**Stored data entries:**
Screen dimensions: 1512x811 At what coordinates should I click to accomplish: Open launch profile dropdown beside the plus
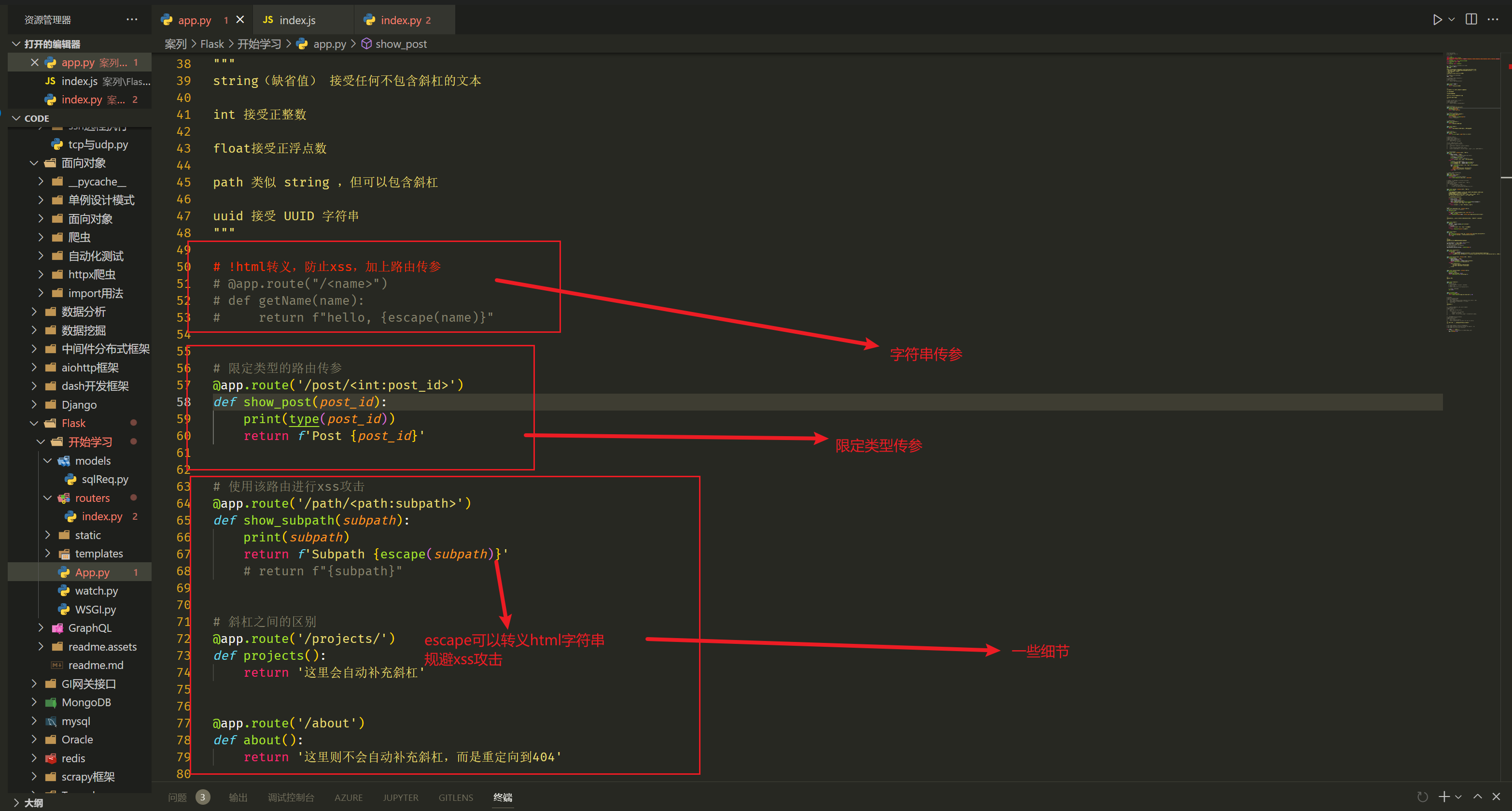coord(1458,797)
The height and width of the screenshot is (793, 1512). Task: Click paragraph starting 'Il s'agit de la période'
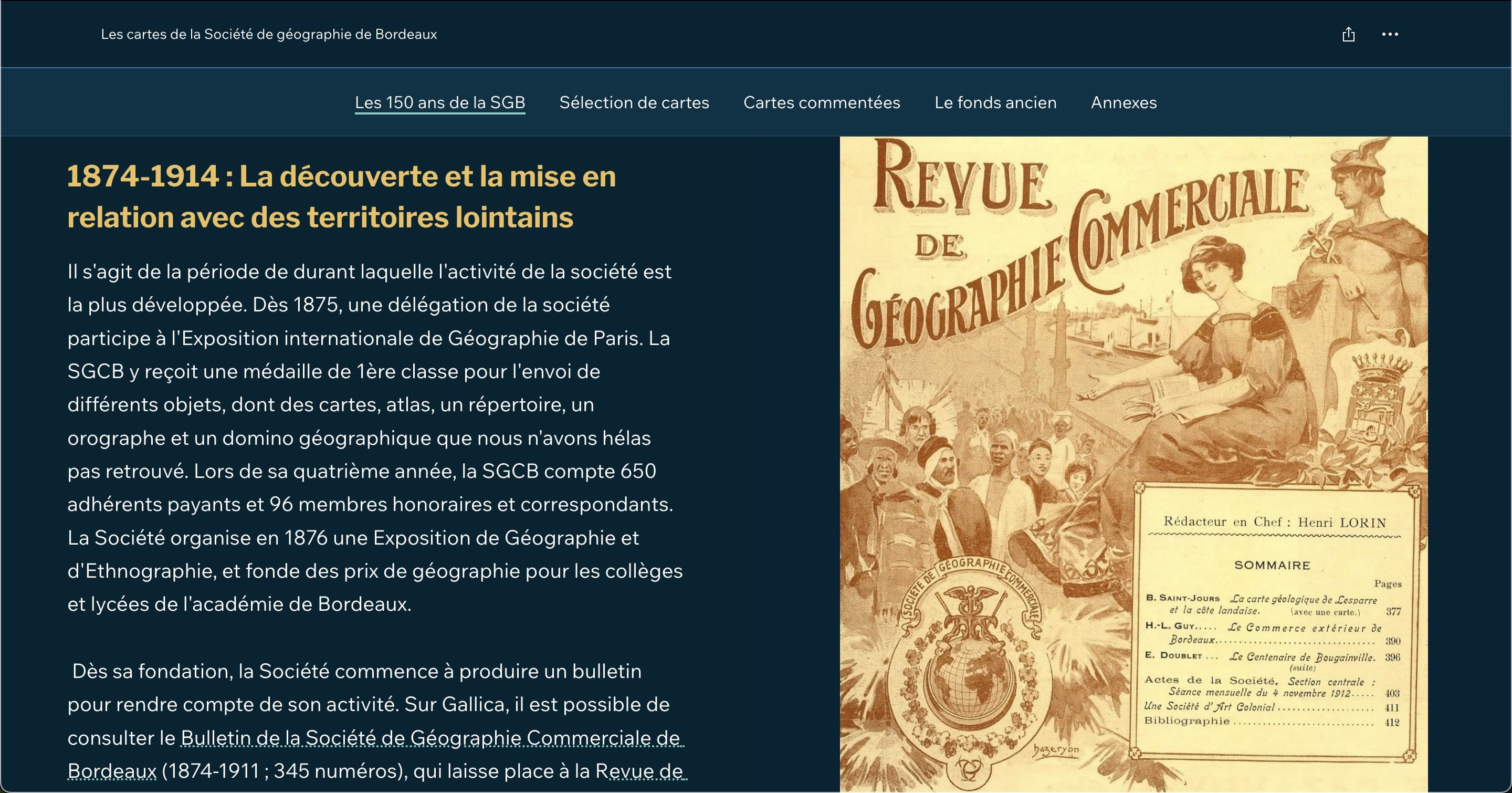(x=374, y=437)
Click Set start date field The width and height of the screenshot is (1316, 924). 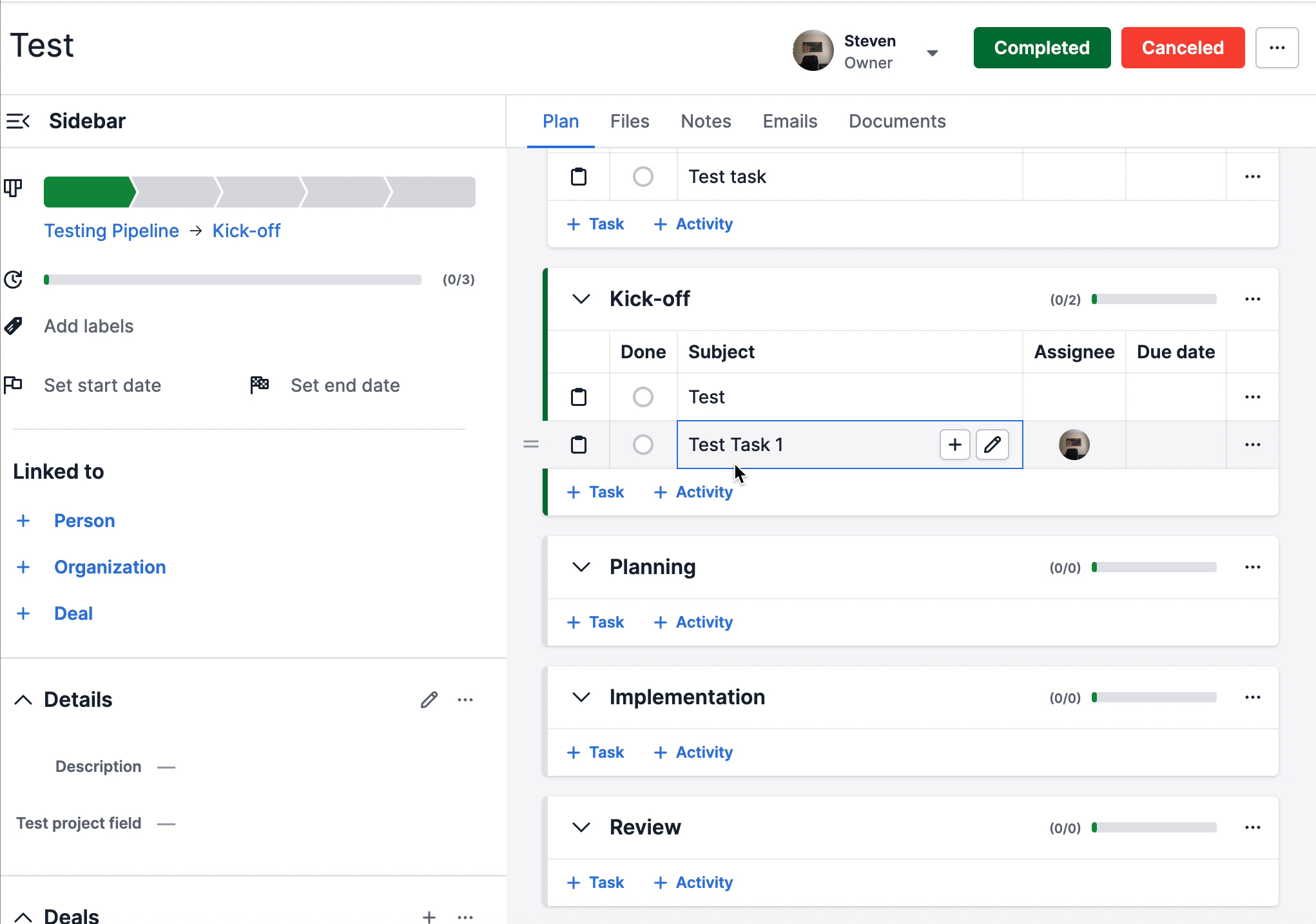[x=102, y=385]
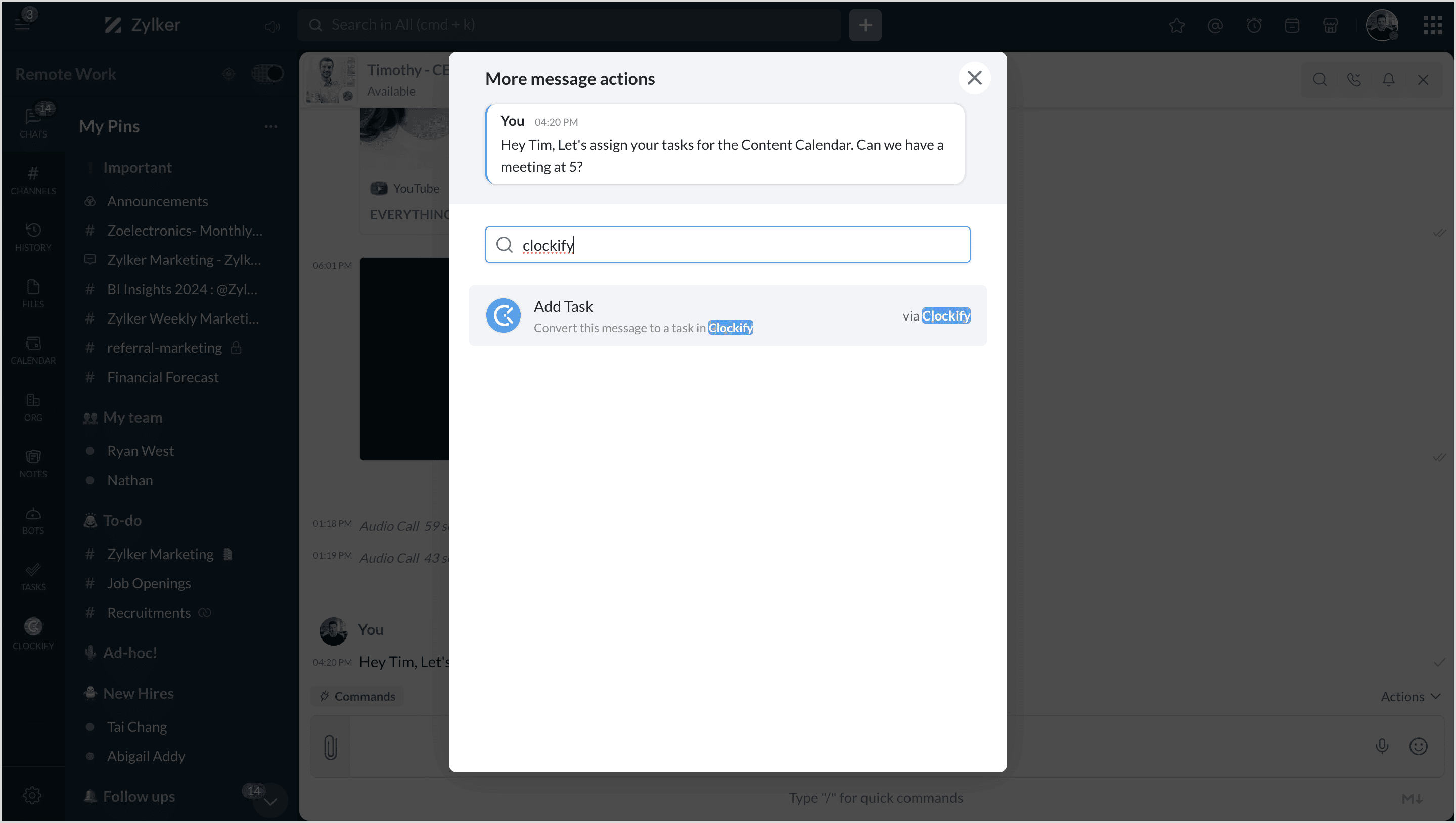Close the More message actions dialog
The height and width of the screenshot is (823, 1456).
tap(974, 78)
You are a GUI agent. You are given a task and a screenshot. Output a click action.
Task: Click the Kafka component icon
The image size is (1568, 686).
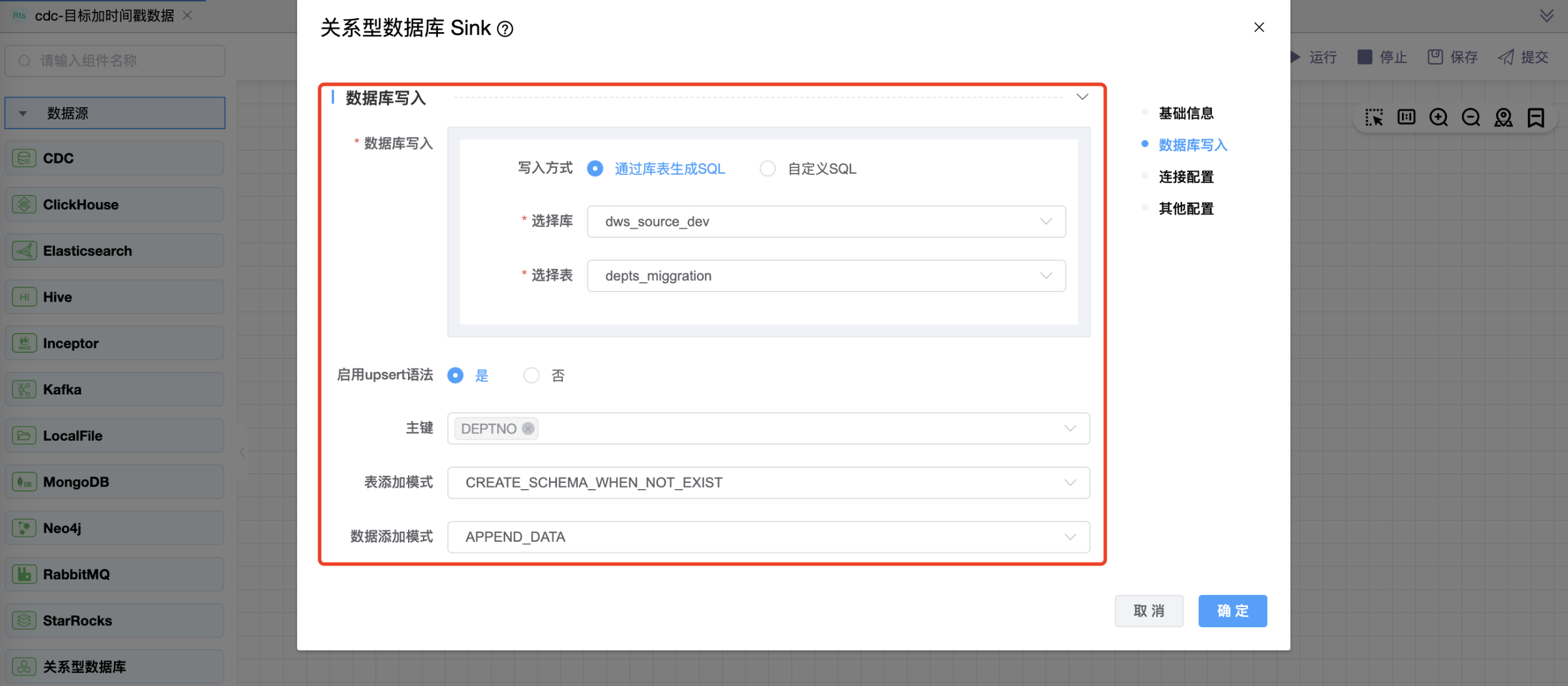(24, 389)
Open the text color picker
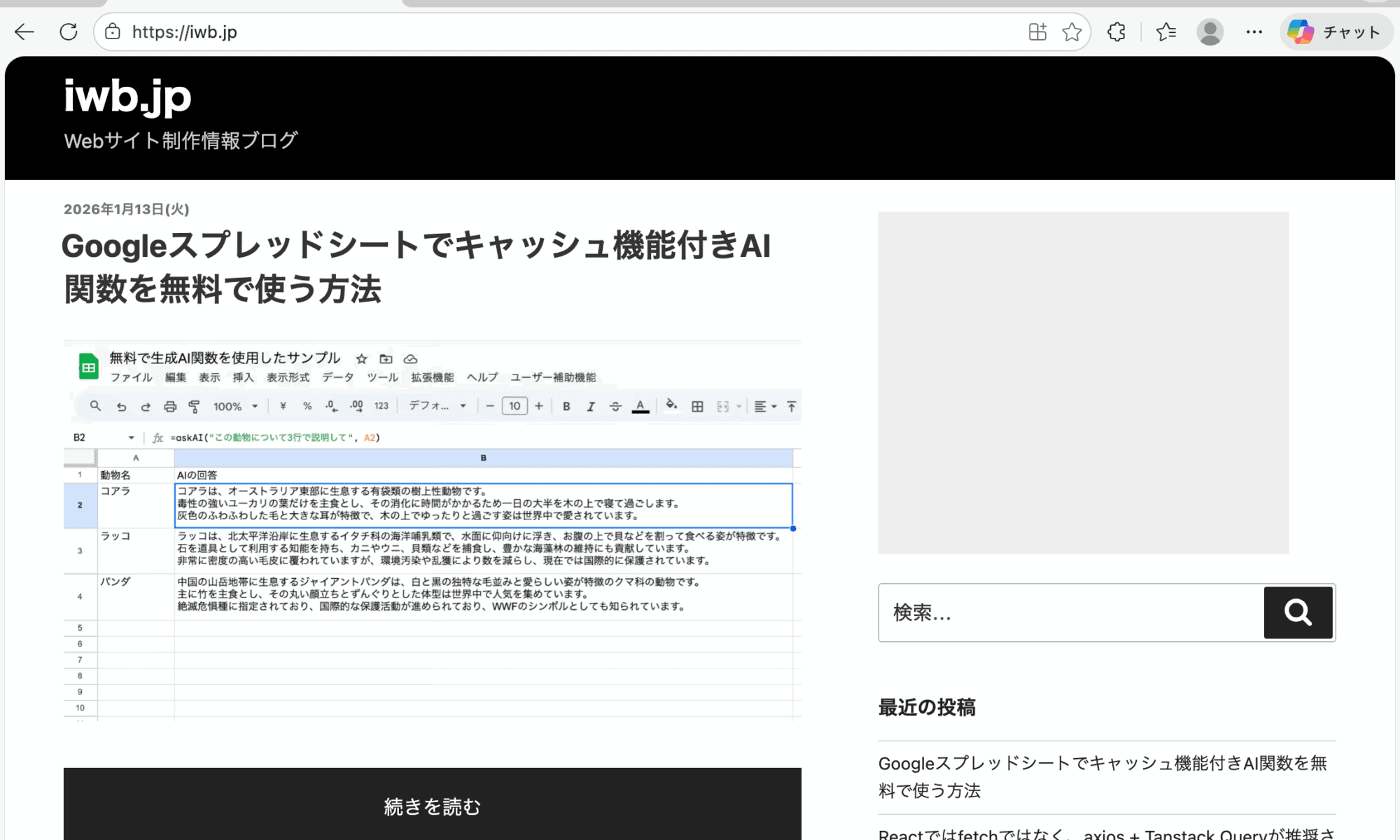1400x840 pixels. (x=640, y=406)
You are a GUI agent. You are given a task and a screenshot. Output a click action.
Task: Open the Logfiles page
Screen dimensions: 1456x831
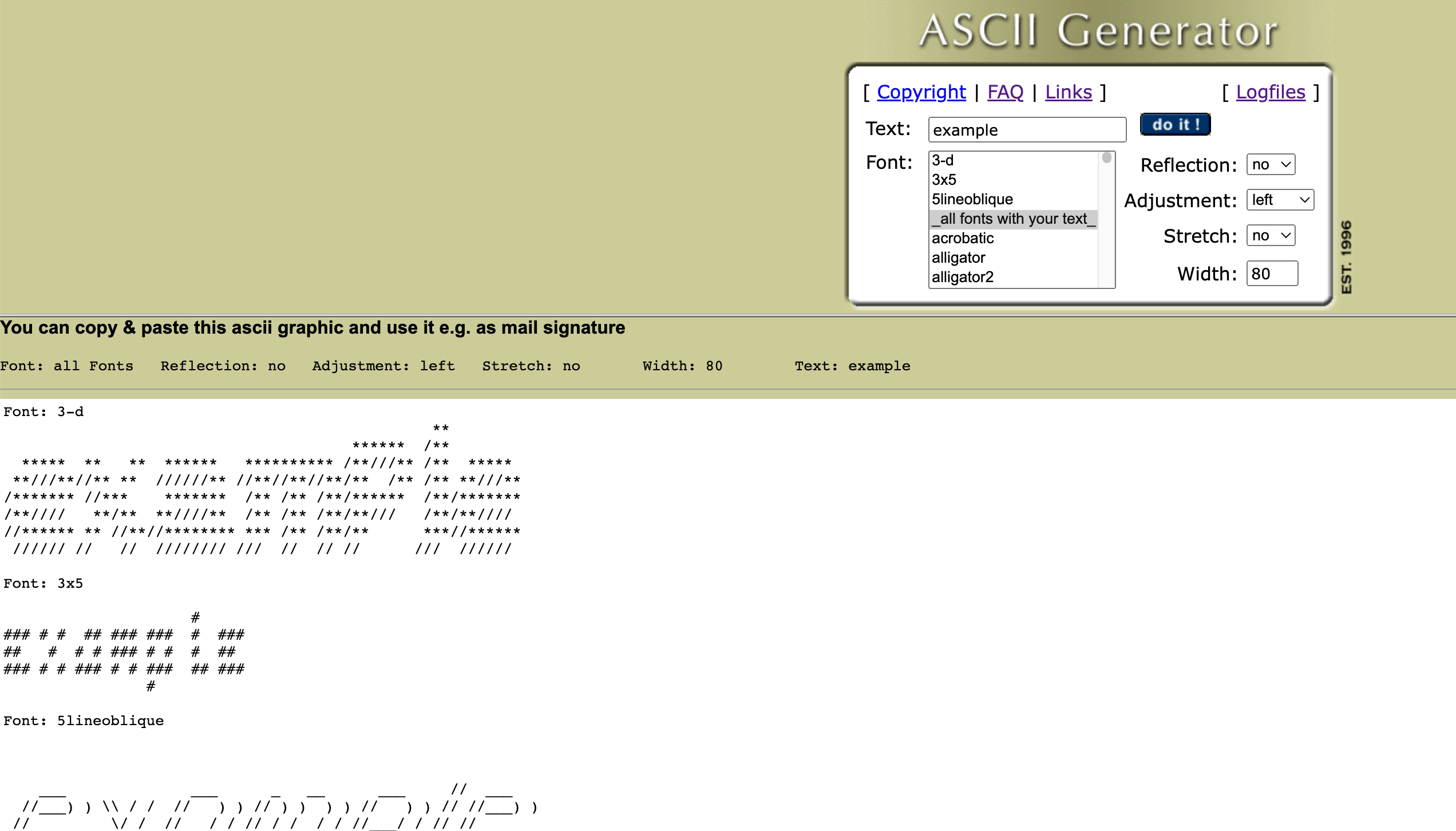1271,92
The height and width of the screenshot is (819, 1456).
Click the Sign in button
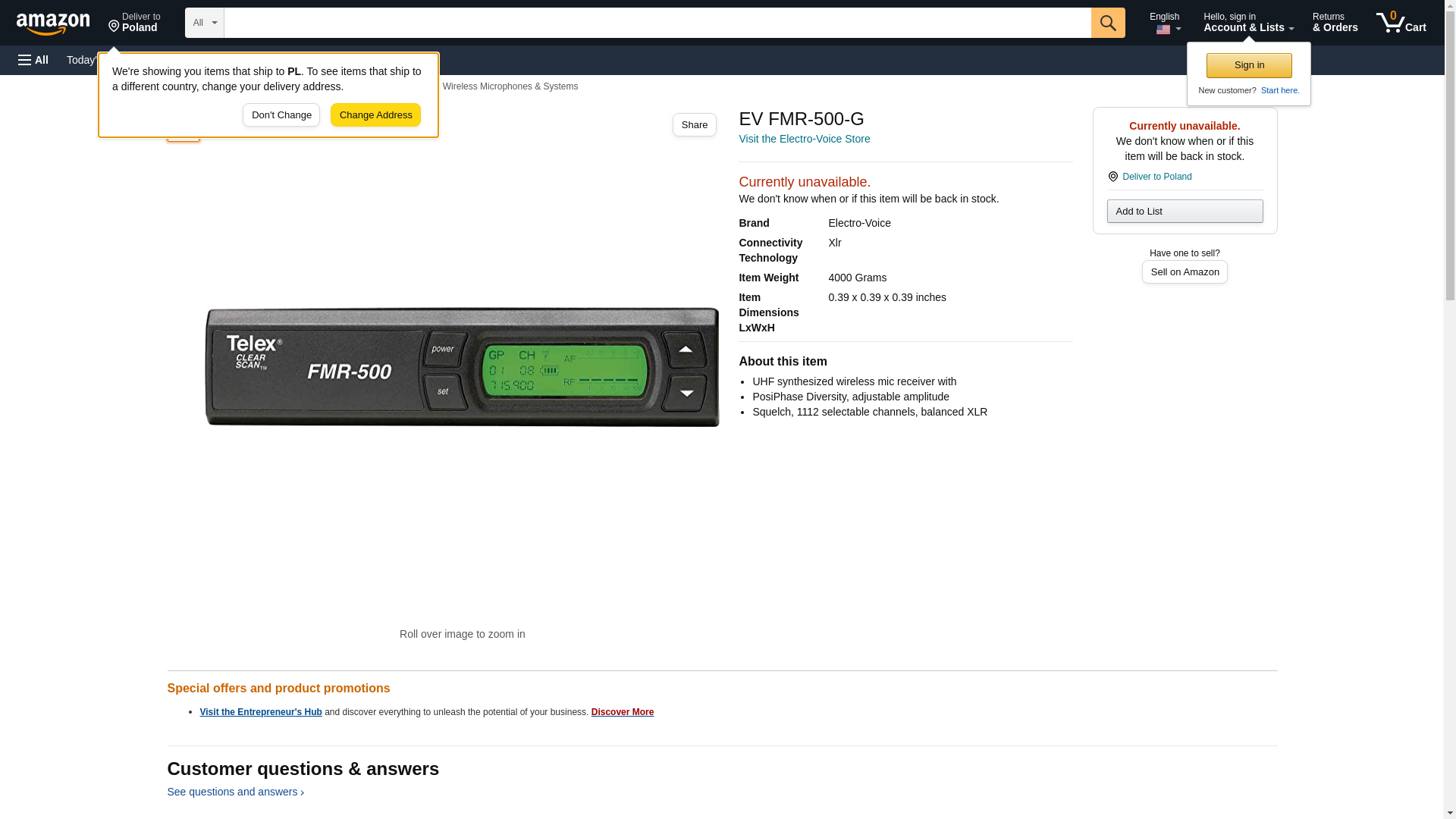pyautogui.click(x=1249, y=65)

**Your assignment:**
Exactly the lines from the one containing "Open the text color picker" to the final line of the entries are wanted; please write them out, both ends included, but not the pictures.

**Output below:**
Open the text color picker
1400x840 pixels. (x=640, y=406)
You are a GUI agent. You are given a task and a screenshot. Output a click action.
Task: Open the Logfiles page
Screen dimensions: 1456x831
1271,92
The height and width of the screenshot is (819, 1456).
Click the Sign in button
pyautogui.click(x=1249, y=65)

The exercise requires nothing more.